PROBLEM STATEMENT: Write out the material word for word, from the line containing "Where should I click to: Confirm" through the line containing "(x=126, y=921)", with both of those lines included.

---------------

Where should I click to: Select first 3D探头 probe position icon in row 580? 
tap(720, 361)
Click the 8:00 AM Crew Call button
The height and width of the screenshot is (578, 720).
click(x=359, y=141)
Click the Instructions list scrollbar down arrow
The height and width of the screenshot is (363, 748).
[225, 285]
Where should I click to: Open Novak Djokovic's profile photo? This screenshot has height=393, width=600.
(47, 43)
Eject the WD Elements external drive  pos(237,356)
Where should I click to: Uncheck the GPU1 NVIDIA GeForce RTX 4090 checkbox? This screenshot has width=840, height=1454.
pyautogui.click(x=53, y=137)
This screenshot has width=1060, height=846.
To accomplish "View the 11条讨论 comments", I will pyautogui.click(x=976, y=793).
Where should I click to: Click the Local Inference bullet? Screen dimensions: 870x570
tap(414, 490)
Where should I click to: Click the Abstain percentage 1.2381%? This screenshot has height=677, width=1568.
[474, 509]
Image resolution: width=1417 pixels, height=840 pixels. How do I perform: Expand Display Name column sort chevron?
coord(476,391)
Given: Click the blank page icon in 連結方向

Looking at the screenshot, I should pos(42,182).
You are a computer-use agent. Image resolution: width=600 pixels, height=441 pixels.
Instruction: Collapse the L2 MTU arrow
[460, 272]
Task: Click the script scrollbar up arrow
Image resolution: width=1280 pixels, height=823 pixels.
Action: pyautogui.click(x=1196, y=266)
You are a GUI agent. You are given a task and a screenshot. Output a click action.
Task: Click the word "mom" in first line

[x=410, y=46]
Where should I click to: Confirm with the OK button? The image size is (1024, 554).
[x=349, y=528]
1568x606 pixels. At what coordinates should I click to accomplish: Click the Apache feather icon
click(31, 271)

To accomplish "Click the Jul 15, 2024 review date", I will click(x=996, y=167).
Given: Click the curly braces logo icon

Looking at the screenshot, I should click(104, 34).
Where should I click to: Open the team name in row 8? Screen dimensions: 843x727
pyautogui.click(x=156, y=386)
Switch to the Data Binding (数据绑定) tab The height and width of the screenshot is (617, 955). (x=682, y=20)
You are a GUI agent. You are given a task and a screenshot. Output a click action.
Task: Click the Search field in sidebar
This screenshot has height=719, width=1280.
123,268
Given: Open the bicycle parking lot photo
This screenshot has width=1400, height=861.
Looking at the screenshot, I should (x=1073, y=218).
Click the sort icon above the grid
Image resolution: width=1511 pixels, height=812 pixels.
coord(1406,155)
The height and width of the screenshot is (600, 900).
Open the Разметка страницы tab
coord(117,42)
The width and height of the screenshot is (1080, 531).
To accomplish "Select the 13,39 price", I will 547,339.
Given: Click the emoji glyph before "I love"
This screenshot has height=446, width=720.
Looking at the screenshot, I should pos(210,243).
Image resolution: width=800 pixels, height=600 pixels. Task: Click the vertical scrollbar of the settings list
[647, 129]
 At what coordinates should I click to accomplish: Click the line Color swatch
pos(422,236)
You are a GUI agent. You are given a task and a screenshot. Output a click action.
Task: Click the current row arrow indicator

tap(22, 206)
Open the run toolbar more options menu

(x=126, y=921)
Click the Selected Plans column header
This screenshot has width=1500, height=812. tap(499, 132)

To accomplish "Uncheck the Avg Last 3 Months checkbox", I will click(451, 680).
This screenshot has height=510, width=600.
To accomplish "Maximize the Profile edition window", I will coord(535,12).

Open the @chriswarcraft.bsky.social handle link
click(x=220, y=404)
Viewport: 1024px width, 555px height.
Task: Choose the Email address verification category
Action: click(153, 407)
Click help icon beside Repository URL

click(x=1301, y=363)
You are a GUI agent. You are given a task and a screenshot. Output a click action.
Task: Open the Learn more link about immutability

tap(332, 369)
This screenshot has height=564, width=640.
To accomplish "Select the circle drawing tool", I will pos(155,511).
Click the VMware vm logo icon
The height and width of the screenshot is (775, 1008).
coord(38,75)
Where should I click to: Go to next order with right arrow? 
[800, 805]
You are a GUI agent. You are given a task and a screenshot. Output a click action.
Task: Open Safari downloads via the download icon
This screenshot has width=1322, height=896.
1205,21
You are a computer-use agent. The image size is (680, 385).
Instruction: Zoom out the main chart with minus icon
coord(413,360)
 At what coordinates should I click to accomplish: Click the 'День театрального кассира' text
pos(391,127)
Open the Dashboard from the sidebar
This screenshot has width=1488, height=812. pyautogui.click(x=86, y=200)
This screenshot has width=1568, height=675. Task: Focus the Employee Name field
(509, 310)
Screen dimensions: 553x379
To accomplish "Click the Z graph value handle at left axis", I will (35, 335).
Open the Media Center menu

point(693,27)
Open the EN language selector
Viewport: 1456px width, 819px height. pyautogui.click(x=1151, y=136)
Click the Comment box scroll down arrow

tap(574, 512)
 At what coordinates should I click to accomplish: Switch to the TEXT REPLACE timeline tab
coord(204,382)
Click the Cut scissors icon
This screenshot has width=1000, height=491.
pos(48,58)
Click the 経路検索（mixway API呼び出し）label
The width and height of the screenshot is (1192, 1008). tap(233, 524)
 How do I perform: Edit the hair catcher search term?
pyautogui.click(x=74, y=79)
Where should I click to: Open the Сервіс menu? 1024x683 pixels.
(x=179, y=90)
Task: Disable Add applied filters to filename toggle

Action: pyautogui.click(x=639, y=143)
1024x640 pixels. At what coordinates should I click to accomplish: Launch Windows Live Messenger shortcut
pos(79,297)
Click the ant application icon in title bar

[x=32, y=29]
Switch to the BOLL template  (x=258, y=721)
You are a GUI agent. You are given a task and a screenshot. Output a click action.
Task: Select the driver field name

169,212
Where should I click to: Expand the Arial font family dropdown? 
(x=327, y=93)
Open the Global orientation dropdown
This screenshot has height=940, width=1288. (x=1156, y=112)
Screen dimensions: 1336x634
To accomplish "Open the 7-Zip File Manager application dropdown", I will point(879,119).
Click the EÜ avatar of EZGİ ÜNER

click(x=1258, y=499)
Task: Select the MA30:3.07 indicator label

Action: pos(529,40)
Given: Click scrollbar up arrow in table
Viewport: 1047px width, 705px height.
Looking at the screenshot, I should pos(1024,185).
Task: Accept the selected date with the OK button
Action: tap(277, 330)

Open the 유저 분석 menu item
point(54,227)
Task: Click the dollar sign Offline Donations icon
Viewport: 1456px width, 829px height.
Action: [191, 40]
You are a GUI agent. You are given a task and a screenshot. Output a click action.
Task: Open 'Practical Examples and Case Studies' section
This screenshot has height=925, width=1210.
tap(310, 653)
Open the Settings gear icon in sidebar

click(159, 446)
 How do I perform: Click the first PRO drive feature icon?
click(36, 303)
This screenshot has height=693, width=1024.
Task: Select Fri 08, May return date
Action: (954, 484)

---------------

RESPONSE TO THE TASK:
Where should I click to: Confirm with the OK button? The image size is (1024, 554).
[x=349, y=528]
1568x606 pixels. At what coordinates should I click to accomplish: Click the Apache feather icon
click(31, 271)

To accomplish "Click the Jul 15, 2024 review date", I will click(x=996, y=167).
Given: Click the curly braces logo icon

Looking at the screenshot, I should click(104, 34).
Where should I click to: Open the team name in row 8? Screen dimensions: 843x727
pyautogui.click(x=156, y=386)
Switch to the Data Binding (数据绑定) tab The height and width of the screenshot is (617, 955). (x=682, y=20)
You are a GUI agent. You are given a task and a screenshot. Output a click action.
Task: Click the Search field in sidebar
This screenshot has height=719, width=1280.
123,268
Given: Open the bicycle parking lot photo
This screenshot has width=1400, height=861.
Looking at the screenshot, I should (x=1073, y=218).
Click the sort icon above the grid
Image resolution: width=1511 pixels, height=812 pixels.
coord(1406,155)
The height and width of the screenshot is (600, 900).
Open the Разметка страницы tab
coord(117,42)
The width and height of the screenshot is (1080, 531).
To accomplish "Select the 13,39 price", I will 547,339.
Given: Click the emoji glyph before "I love"
This screenshot has height=446, width=720.
Looking at the screenshot, I should pos(210,243).
Image resolution: width=800 pixels, height=600 pixels. Task: Click the vertical scrollbar of the settings list
[647, 129]
 At what coordinates should I click to accomplish: Click the line Color swatch
pos(422,236)
You are a GUI agent. You are given a task and a screenshot. Output a click action.
Task: Click the current row arrow indicator

tap(22, 206)
Open the run toolbar more options menu

(x=126, y=921)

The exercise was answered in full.